Łeba miasto ”czterech żywiołów”,  przy  ujściu rzeki Łeby. Miasteczko z XIII- wiecznym rodowodem. Otwarta przestrzeń od morza atakowała siłą ląd, uniemożliwiając zbudowanie portu. Rzeka raz po raz wylewała. Wędrujący piasek z wydm mierzei zasypywał pola uprawne, ulice. W 1309 roku Łebą i całym Pomorzem zawładnęli Krzyżacy. Późniejsze losy Łeby też były  pasmem walki z siłami przyrody i zachowaniem polskości.  W 1590 roku zbudowano kościół  św. Mikołaja, który stał się centrum średniowiecznego grodu  i dał początek nowemu miastu. Łebę otulają dwa jeziora, przeplatane malowniczą rzeczką, zamieszkałe przez dzikie gęsi, kormorany, łabędzie, kaczki. Leczniczy mikroklimat, duża zawartość soli, jodu w powietrzu, wysokie nasłonecznienie działają pozytywnie na organizm. Te wszystkie walory sprawiają, że poczujemy się wyjątkowo o tej porze roku.

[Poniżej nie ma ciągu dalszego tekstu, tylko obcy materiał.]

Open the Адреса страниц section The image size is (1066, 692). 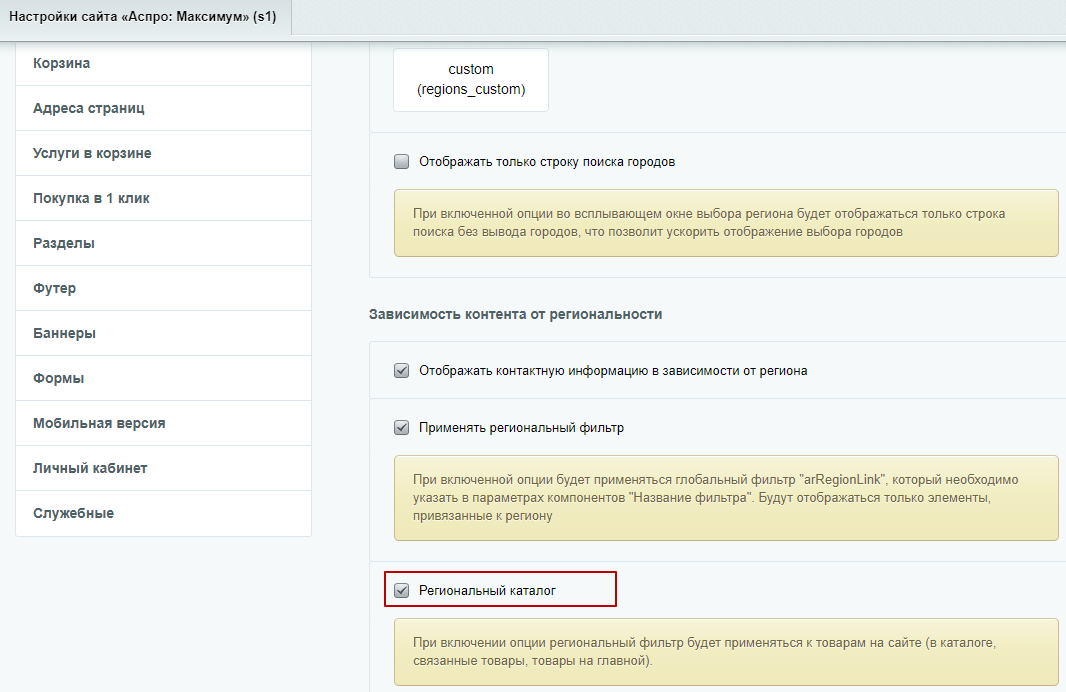coord(163,108)
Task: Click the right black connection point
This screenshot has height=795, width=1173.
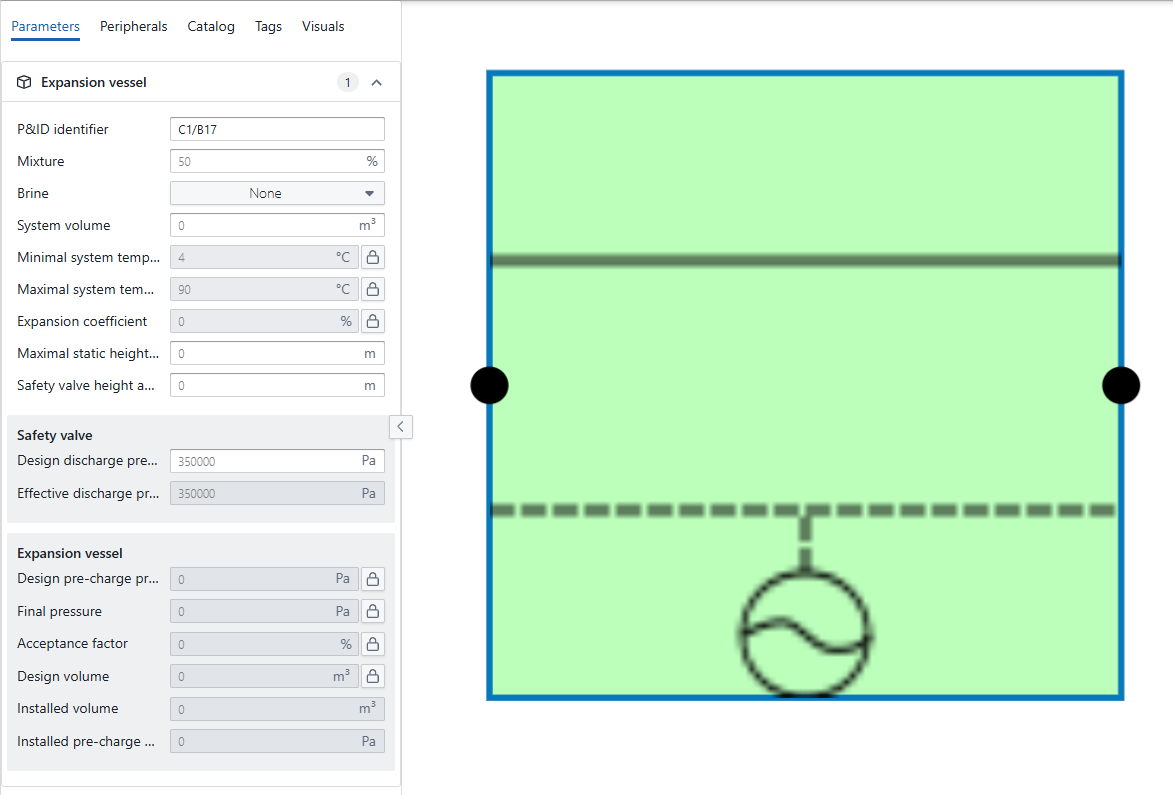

Zakwaterowanie w ośrodku „Janina” : obiekt dość rozległy, z rozbudowaną bazą sportowo – rekreacyjną. Basen, siłownia, ścianka wspinaczkowa, trampolina, boisko do piłki plażowej z naturalnym podłożem piaszczystym,  duże boisko trawiaste do piłki nożnej i mniejsze boisko do piłki siatkowej. Wystarczy. Po zakwaterowaniu, szybkie odświeżanie ciała i obiadokolacja. Idziemy przywitać się z morzem. Woda chłodna, ale trudno nas utrzymać i moczymy stopy i łydki. Wracamy do ośrodka, zapoznajemy się z regulaminem, zasadami BHP, rozkładem dnia. Jest godzina 21.30, ale widno i słońce jeszcze nie zaszło. Nam też nie do spania ,więc na boisko by stracić ostatki energii.  Zmęczeni, po dniu pełnym wrażeń -  zasypiamy. Jutro nowy dzień!

To dopiero pierwsza strona naszej książki, a chcemy przeczytać całą.